[MATERIAL FOR THIS TASK — start]

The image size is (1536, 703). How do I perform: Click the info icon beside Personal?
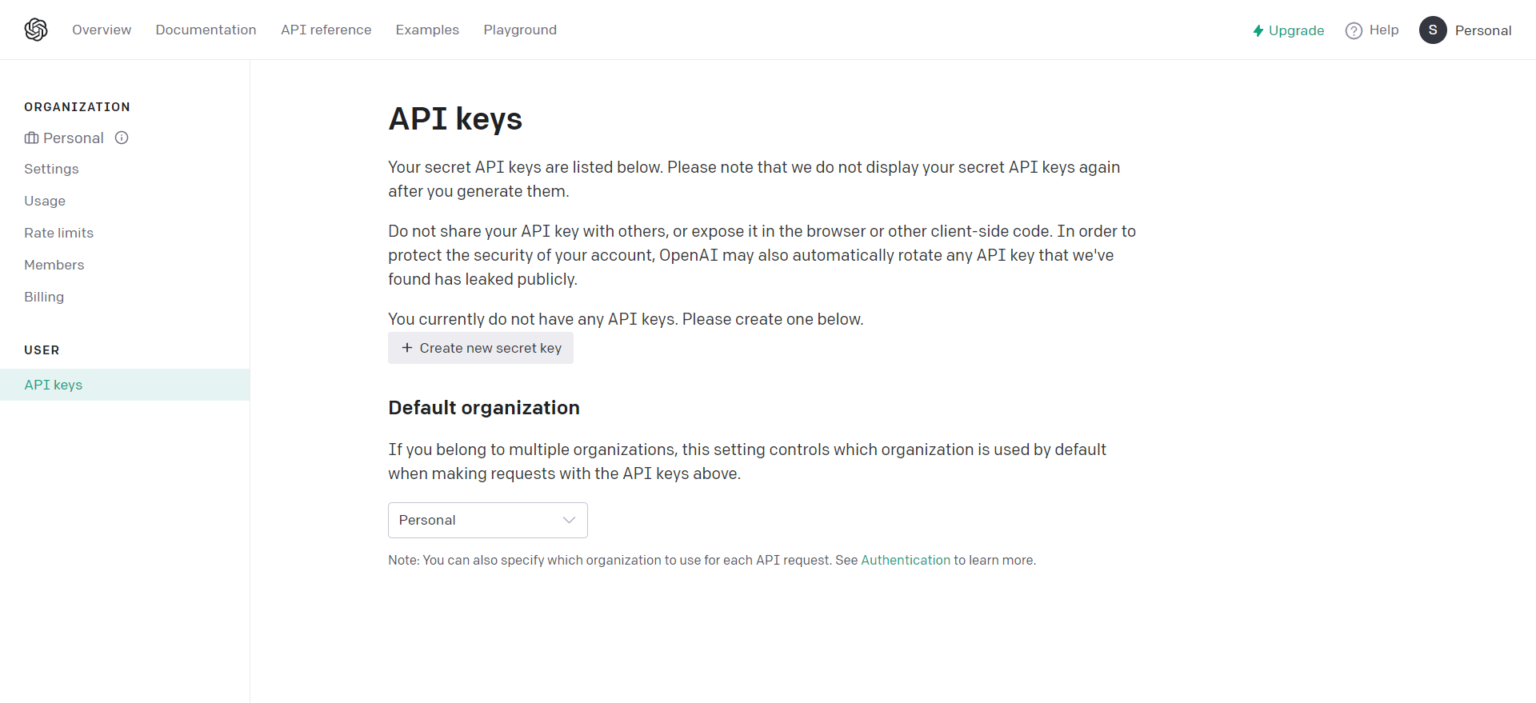[x=122, y=138]
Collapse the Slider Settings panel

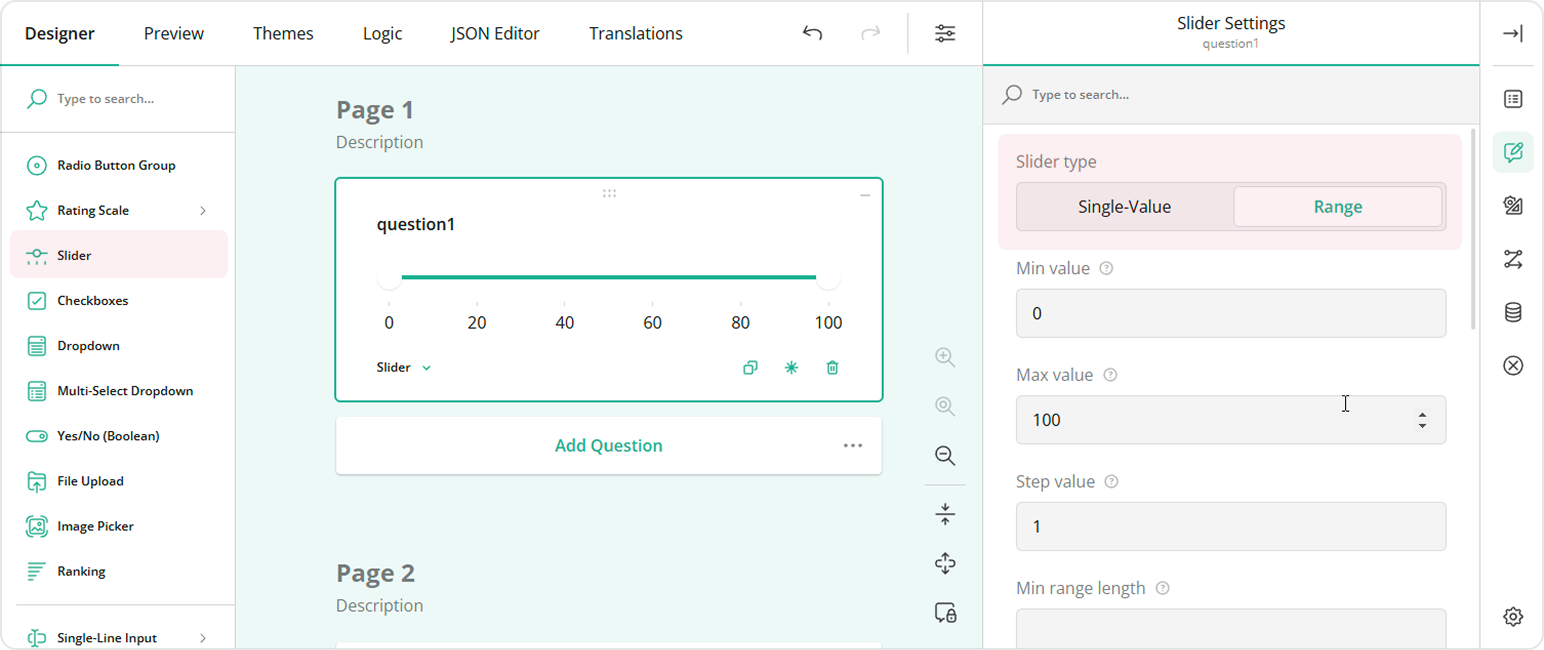point(1513,33)
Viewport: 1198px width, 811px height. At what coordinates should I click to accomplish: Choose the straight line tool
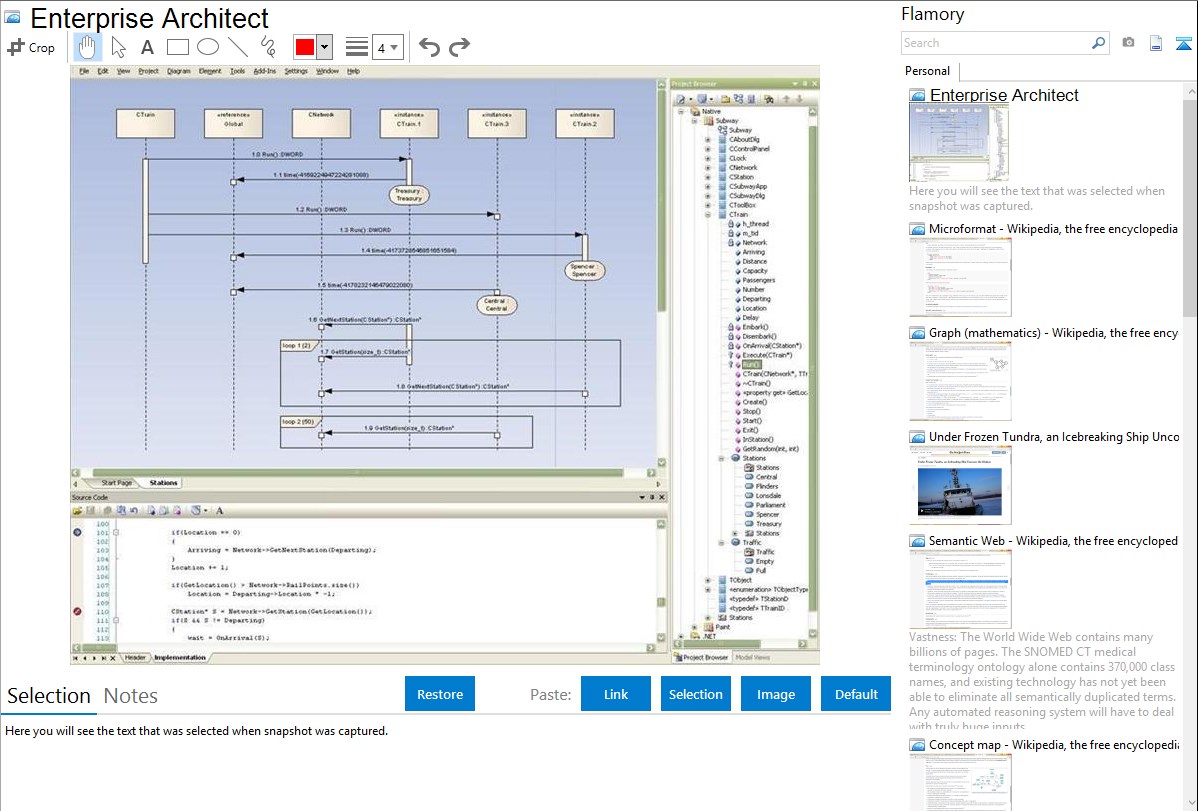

[MATERIAL FOR THIS TASK — finish]

Would you please transcribe the listing in full, exactly, while omitting the images?

The image size is (1536, 703). How do I perform: Click the info icon beside Personal?
[x=122, y=138]
Collapse the Slider Settings panel

point(1513,33)
Viewport: 1198px width, 811px height. At what coordinates should I click to accomplish: Choose the straight line tool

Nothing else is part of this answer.